Danny Bryer is the Director of Sales, Marketing and Revenue for the Protea Hospitality Group, Africas largest hotel company comprising some 130 African Pride Hotels and Protea Hotels in eight countries.
The MICE industry as a whole has been through some trying times since 2010. From a hospitality perspective business and MICE travel, which are the lifeblood of hotels, declined in many regions.
But after the small but steady turnaround in 2012 and an optimistic medium term economic outlook, the latter part of the year ahead will hopefully signal the beginning of a business as usual phase for the country.
In the meantime hotels will be aggressively pursuing a majority share of the MICE market and theyll get most of what theyre going for, because austerity is still on the menu and massive conferences that need thousands of square metres are few and far between.
Hotels that have presented value for money without sacrificing service or accommodation standards are better positioned to acquire conferencing business from these clients who might previously have used convention centres.

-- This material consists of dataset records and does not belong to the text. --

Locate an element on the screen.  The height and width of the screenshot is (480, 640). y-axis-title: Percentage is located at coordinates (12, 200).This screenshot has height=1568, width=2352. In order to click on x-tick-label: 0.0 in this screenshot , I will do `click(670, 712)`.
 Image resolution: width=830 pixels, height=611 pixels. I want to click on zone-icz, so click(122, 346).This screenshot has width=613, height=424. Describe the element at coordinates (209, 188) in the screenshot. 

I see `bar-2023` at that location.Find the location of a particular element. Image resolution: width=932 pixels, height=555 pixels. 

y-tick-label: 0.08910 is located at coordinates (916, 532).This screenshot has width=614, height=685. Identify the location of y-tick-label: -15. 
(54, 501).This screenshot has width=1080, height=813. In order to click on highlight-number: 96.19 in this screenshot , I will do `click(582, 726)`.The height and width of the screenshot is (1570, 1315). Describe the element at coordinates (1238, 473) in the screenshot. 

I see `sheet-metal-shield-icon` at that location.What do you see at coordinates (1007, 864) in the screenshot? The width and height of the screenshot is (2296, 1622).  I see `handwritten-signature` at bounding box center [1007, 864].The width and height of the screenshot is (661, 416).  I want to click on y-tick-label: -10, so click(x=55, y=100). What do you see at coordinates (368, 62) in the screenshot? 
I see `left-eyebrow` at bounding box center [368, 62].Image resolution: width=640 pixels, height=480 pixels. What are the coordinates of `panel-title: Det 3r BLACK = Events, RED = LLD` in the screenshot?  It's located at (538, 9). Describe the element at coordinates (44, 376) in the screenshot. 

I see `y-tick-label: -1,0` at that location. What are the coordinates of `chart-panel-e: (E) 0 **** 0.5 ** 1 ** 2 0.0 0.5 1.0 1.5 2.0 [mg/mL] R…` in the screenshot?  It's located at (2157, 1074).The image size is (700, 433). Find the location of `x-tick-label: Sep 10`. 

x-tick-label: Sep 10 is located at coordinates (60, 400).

Add to that the convenience of offering of a one stop shop solution of meeting place and accommodation rolled into one and its clear why hotels work well for this market segment.
The one stop shop is also among the foremost reasons that conference venues in lifestyle precincts are experiencing rapidly growth. Hotels such as African Pride Crystal Towers Hotel & Spa in Century City, Cape Town, and African Pride Melrose Arch Hotel and Protea Hotel Fire & Ice! Melrose Arch in Johannesburg are in demand not only because of the standard of facilities and service, but also because of where they are located.
From a PCO point of view theres no transport to organise if people are already staying in their meeting venue, and there are fewer activities to arrange after hours if theyre within walking distance of a host of entertainment facilities.
Its not time to be dancing to Were in the Money! just yet, though. The IMF is restricting its SA growth projection to 3% because of the countrys strong trade links to Europe, so we need to be cognisant that SA is not yet awash with money.
This means we need to give the MICE sector those value-adds they need.
Overall, 2013 is going to be a year of slow but steady improvement, and a year in which industry players should be selling based on the value propositions and core differentiators of the destination and that of their product offering. Those who are waiting passively for the money to roll back in will find themselves quickly left behind.